Work item
Give back exactly the lines of the material below that start at the line containing "Task: Click the bell" and end at the line containing "Toggle dark mode", and no others.

(Data shown begins)

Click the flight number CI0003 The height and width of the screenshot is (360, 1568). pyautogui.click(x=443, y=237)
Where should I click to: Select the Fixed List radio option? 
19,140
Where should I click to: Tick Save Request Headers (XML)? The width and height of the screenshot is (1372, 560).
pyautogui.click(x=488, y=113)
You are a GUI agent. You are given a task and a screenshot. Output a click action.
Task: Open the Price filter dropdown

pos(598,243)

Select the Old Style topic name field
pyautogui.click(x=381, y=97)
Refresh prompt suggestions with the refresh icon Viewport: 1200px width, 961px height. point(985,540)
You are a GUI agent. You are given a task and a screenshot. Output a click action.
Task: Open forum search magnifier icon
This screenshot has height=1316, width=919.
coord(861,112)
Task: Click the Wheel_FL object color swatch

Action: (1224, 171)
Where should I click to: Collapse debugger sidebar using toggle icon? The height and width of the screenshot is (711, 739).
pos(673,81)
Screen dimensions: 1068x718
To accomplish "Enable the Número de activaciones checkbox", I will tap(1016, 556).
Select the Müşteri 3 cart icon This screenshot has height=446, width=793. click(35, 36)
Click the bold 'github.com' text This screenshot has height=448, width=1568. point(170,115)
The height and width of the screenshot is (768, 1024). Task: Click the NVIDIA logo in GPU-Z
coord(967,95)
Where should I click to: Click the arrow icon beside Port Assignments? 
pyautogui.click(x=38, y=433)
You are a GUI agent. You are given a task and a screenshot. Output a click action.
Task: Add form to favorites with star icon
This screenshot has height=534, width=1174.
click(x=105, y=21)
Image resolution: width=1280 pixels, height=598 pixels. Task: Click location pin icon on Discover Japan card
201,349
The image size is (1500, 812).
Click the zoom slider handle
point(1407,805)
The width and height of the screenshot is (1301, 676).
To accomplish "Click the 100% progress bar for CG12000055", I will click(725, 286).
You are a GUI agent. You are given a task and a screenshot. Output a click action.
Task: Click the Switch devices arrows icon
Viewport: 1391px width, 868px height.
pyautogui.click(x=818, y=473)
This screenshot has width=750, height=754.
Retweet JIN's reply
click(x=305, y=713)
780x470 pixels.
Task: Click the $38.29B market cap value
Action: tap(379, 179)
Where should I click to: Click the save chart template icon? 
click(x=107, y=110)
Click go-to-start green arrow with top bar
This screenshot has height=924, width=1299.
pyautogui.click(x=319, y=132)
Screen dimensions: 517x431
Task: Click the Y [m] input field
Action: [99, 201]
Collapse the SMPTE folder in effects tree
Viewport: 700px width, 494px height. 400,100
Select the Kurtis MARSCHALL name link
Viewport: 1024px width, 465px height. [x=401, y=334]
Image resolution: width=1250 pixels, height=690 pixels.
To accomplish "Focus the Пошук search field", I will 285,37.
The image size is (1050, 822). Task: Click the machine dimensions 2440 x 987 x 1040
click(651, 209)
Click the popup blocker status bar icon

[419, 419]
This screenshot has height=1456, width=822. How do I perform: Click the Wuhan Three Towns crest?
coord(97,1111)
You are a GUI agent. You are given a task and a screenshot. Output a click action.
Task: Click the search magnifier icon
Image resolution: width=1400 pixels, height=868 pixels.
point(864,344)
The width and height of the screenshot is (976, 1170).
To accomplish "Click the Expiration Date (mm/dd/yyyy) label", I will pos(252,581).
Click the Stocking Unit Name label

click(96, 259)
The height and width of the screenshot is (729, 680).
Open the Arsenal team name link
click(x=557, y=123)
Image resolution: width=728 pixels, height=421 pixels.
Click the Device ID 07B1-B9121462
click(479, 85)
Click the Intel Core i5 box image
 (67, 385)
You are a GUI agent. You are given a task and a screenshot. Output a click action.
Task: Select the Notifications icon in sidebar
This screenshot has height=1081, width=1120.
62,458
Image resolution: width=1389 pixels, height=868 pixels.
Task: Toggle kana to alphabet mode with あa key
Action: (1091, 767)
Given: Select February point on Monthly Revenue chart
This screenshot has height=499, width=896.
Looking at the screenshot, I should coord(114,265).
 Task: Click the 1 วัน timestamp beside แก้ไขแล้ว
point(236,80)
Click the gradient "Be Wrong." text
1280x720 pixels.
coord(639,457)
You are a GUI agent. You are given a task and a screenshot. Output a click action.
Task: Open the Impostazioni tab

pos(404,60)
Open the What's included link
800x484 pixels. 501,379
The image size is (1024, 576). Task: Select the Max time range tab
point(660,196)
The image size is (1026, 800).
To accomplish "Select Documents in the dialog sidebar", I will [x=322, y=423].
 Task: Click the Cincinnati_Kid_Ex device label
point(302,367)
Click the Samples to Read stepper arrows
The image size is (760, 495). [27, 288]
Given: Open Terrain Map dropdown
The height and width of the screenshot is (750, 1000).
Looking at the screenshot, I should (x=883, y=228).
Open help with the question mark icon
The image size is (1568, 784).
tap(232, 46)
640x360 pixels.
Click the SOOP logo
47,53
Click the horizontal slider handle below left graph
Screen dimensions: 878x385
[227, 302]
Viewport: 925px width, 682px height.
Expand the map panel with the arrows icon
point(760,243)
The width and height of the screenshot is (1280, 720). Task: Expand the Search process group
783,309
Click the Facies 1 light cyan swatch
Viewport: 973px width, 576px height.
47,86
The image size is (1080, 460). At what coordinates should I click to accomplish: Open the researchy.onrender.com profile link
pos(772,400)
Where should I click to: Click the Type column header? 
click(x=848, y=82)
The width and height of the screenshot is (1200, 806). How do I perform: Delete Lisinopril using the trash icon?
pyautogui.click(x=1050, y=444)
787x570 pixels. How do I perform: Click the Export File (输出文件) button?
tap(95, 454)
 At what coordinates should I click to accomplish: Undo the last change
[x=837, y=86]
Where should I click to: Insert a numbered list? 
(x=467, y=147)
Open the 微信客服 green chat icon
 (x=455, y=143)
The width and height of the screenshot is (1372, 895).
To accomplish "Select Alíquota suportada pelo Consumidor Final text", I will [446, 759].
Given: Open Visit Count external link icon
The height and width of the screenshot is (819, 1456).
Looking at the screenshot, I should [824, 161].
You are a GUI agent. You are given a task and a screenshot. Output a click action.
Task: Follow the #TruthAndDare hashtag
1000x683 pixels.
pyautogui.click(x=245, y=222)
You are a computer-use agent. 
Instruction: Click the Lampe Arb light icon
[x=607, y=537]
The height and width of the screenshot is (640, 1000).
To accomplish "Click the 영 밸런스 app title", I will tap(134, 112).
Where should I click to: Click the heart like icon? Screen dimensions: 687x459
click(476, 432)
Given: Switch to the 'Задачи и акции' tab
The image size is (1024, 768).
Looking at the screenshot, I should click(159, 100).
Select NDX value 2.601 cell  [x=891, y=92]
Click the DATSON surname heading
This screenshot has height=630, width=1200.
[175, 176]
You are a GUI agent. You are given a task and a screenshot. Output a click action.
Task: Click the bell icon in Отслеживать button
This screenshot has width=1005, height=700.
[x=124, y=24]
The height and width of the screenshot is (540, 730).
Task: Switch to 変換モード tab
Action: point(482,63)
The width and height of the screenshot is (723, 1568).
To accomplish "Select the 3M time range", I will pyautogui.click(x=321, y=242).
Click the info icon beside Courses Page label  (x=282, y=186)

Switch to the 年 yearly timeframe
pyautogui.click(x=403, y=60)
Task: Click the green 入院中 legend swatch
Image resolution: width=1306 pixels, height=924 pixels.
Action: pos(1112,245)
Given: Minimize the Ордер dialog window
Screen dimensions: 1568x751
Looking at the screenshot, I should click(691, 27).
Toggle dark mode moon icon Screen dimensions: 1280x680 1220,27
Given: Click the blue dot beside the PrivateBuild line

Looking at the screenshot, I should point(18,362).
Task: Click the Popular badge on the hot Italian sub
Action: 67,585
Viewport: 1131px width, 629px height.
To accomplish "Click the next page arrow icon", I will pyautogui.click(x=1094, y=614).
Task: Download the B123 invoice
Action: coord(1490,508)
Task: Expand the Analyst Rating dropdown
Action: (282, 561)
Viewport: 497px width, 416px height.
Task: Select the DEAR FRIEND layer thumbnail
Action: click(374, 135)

(Data shown ends)

Exercise result
Task: Click the bell icon in Отслеживать button
This screenshot has width=1005, height=700.
[x=124, y=24]
The height and width of the screenshot is (540, 730).
Task: Switch to 変換モード tab
Action: point(482,63)
The width and height of the screenshot is (723, 1568).
To accomplish "Select the 3M time range", I will pyautogui.click(x=321, y=242).
Click the info icon beside Courses Page label  (x=282, y=186)

Switch to the 年 yearly timeframe
pyautogui.click(x=403, y=60)
Task: Click the green 入院中 legend swatch
Image resolution: width=1306 pixels, height=924 pixels.
Action: pos(1112,245)
Given: Minimize the Ордер dialog window
Screen dimensions: 1568x751
Looking at the screenshot, I should click(691, 27).
Toggle dark mode moon icon Screen dimensions: 1280x680 1220,27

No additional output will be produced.